Flip-flop on treatment of exports of services
Trying to prove an export of services is quite elusive in respect of time and place, and different parties have different views on what should be considered as exportation for tax purposes. For this reason, the number of problems encountered in applying zero-rated value-added tax (VAT) to services has reached epic levels.
VAT applies to both services performed in Thailand and services performed offshore that are utilised in Thailand. While a 7% rate applies in normal cases, zero-rated VAT applies when the service is considered as exported. Unlike tangible goods where the export is self-evident as a matter of fact, the law considers a service to be exported only when the result of work is "being utilised offshore".
The director-general of the Revenue Department, using the authority given under Section 80/1(2), issued a notification that, in a situation where a service is partially utilised in Thailand, zero-rated VAT could also apply to the part of the service that is utilised outside Thailand. This amended the original position that considered a service to be exported only if it was entirely utilised outside Thailand. This favourable interpretation was announced to reassure service providers after a court ruling on the following services:
Investigation of goods to be exported by sellers in Thailand: reports or certificates of investigation were sent to offshore customers for their consideration to purchase and for price negotiations.
Investigation of goods to be imported by foreign governments: evaluations of goods prices were sent to foreign governments for their determination of tariff and customs formalities that would apply to their import.
Examining the quality of the potential Thai manufacturers: reports were sent to offshore customers so that they could decide whether to hire such Thai manufacturers to produce goods.
Laboratory tests of goods samples: reports were sent to the offshore customers.
At the original trial, everyone expected the company to win its argument for zero VAT, since the services outlined above differed from quality-control services on the export of goods. The Revenue Department has always contended that the results of quality-control services are utilised in Thailand by either requiring the sellers in Thailand to amend defects found, or authorising them to export the goods if acceptable. In such a case, 7% VAT would apply.
Also, the department itself has acknowledged on occasion that, if a research, investigation or analysis report was sent directly to an offshore customer without being used by a Thai seller, the services qualified as having been exported.
To the taxpayers' horror, the Supreme Court ruled that none of the above services qualified for the zero rate. "The services for investigation, testing of goods, including the examination regarding the qualification of Thai manufacturers, were performed in Thailand. Thus, the services were deemed supplied in Thailand," it said.

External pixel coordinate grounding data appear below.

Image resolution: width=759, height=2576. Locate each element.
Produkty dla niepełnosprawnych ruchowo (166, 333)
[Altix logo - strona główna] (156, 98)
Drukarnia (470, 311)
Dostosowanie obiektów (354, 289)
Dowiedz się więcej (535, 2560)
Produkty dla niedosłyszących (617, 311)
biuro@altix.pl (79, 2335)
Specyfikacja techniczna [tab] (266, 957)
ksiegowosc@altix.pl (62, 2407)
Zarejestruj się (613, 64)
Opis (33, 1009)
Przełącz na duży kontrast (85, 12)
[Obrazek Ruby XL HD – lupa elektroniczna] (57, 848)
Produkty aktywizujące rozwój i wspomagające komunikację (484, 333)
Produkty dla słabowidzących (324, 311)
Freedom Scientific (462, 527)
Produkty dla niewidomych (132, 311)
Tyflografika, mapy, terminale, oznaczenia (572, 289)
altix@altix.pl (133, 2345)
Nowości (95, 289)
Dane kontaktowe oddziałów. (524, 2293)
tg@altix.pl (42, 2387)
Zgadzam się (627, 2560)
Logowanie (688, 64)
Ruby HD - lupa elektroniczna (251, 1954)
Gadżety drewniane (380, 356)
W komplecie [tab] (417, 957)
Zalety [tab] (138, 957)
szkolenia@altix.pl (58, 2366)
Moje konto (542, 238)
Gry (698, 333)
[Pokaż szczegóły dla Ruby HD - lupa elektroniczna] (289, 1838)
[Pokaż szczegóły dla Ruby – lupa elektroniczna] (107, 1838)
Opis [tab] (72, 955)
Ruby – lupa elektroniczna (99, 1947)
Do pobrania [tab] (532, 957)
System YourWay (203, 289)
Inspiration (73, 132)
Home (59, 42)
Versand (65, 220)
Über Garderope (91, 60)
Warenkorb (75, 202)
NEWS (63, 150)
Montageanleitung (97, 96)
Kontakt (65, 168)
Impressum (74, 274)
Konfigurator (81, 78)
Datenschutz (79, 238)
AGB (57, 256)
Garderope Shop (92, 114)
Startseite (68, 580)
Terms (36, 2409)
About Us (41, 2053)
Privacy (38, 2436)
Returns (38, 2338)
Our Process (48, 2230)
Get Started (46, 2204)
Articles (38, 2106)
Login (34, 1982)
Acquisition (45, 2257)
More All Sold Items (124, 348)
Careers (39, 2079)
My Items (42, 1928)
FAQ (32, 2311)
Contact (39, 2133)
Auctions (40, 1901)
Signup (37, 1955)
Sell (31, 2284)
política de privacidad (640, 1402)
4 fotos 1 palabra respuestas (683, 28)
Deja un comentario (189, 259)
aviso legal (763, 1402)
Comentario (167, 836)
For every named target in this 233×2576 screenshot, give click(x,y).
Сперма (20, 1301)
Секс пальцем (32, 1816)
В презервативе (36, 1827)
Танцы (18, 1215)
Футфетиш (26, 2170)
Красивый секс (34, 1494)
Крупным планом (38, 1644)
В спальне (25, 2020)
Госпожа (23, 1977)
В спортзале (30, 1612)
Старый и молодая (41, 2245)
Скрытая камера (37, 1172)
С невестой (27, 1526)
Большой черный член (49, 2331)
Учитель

The court treated the utilisation of the reports by customers outside Thailand as a separate event that took place after the completion of the services. "The result of the investigation might eventually be utilised for purchases, price negotiations, hiring of manufacturers, export and analysis of samples of the goods in Thailand," it said. "These could not be qualified as 'the result of services entirely utilised outside Thailand' as required under the D-G Notification [at the time]."
In an attempt to correct its mistake and achieve fairness, the Revenue Department voluntarily modified the Notification soon after the court decision, to allow zero-rated VAT to apply at least to the portion of work that was utilised outside Thailand.
Nevertheless, doubts persist as to how service providers can make use of the modified Notification. If the same situation arose again, how could a service be treated as partially utilised outside Thailand, if such utilisation would be considered a separate event taking place after the completion of the services as the Supreme Court has ruled? Isn't the new version of the Notification useless?
The recent revenue ruling is an indication that this concern is real. It arose from a case in which a company rendered three types of services to a hirer in the Netherlands.
Material development: the company procured samples of raw materials used by shortlisted manufacturers in Thailand, and sent them to the hirer so that it could decide whether to enter into business with such manufacturers.
Product development: the company asked manufacturers in Thailand to produce prototypes and sent them to the hirer to decide if it should engage them.
Costing: the company researched and analysed the manufacturing costs and sent the report to the hirer.
The company claimed it was not involved in the hirer's decision-making process. However, the Revenue Department advised that all of the above activities were not qualified as an export of services, and thus were subject to 7% VAT.
This revenue ruling is an indication that the department has never made a real attempt to analyse whether any portion of work should be considered as utilised outside Thailand and qualified for zero-rated VAT.
It seems most tax officials assume that the Supreme Court judgement overrules the Notification where it applies to the portion of services that could otherwise have been treated as exported. The utilisation offshore of raw materials or prototypes was ignored, as was the report, because they constituted separate events from the moment the services were performed.
This flip-flop by tax officials, relying too much on the Notification and apportioning a part of the services utilised outside Thailand for zero-rated VAT, could expose a service provider to a tax dispute. For now, talk of Thailand becoming a leading export market for services should be put on hold. Perhaps there is a need for another court case to resolve the confusion.